Saturday, September 15, 2018

PRICE DISCRIMINATION: DIFFERENT PRICE FOR DIFFERENT CUSTOMERS

Many times we get to know from our friends and relatives that they got the same product that we have also bought and from the same seller but at a different price. This is called price discrimination.

Price discrimination is the practice in which the sellers sells the same product at different prices to different customers. This is a strategy by the sellers to get the maximum possible revenue from a product or service.

There are 3 types of price discrimination:

1) Perfect price discrimination.
2)Market per segment based price discrimination.
3) Price discrimination by self selection.

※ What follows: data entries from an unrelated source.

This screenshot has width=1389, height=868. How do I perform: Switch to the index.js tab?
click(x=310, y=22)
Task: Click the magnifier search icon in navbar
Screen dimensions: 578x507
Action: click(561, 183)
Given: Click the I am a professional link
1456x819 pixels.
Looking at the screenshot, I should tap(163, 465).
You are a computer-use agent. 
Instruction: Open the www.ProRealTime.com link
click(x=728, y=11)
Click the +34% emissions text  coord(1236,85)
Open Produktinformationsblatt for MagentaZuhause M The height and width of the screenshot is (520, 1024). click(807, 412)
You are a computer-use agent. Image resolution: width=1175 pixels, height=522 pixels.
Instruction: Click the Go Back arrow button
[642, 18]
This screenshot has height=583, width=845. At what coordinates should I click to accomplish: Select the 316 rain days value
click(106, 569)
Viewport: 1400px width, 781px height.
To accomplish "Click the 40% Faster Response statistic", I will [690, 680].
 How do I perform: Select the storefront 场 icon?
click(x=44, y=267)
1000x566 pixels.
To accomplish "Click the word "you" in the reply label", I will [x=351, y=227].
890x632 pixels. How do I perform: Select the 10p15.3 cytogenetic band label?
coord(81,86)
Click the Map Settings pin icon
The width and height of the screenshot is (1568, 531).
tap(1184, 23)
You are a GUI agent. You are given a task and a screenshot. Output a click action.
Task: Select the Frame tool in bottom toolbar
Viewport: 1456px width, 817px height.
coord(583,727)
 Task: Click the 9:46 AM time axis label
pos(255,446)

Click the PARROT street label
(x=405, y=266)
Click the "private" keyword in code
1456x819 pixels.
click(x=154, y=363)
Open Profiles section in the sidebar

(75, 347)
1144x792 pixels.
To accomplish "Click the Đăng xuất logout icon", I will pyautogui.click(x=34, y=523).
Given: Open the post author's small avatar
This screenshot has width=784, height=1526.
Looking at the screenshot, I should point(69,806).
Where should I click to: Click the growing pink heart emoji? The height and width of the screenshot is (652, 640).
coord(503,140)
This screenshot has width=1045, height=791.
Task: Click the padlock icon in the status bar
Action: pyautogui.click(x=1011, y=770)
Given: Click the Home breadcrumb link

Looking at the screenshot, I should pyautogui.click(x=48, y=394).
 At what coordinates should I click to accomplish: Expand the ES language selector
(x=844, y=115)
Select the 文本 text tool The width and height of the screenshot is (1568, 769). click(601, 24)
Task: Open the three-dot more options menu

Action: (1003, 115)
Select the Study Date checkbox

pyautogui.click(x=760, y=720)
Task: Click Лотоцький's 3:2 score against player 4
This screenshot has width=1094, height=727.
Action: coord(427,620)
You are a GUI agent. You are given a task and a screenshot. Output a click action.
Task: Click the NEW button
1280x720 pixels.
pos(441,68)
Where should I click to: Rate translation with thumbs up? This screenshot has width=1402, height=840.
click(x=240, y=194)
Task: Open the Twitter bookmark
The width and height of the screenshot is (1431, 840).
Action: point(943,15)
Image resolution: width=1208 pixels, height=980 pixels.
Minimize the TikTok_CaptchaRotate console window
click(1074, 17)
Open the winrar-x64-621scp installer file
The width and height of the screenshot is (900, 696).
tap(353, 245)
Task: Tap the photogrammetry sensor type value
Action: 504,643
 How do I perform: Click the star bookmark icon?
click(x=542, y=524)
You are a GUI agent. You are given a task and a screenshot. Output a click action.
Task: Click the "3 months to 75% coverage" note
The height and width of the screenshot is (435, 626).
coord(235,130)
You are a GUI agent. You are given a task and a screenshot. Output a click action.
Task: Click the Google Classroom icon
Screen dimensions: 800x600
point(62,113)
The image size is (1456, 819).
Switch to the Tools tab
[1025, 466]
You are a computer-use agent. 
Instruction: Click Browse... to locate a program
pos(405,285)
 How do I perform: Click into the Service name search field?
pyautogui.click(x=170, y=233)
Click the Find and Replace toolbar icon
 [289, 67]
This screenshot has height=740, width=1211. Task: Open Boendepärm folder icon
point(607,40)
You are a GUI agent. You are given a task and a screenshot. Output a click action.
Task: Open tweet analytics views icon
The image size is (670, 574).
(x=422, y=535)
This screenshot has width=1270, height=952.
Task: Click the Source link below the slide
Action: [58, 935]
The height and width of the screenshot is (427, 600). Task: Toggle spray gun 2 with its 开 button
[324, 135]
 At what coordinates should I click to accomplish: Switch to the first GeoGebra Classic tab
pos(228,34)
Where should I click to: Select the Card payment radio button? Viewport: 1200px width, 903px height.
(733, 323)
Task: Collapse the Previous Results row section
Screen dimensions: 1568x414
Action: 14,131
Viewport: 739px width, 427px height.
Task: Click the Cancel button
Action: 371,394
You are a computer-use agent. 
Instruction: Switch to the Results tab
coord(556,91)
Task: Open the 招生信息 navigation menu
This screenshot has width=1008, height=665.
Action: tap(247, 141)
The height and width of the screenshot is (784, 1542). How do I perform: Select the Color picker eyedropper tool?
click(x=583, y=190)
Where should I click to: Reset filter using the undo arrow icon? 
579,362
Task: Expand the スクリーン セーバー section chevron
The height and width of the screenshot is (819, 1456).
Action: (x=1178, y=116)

Example for price discrimination:

We can see price discrimination at the time of festival and wedding seasons. Different people have different income levels. At start they offer the goods at certain price, then on the peak days of that festival or wedding seasons, they charge different price for the same product to earn the maximum profit. They change the price even after 1 hour or 2 hours. And because it's a festival  time, then everyone has to buy that product, so the sellers sometimes based customer's income levels or based on their immediate requirements, increase the price of their goods.

Price discrimination can be done in case of bulk orders. Suppose, a saree seller sells a saree at Rs. 1000 to a customer if 1 saree is purchased. But if a customer is taking 10-15 sarees, then the seller decrease the price per saree at 800 or 900 per saree. So saree is the same but price is different.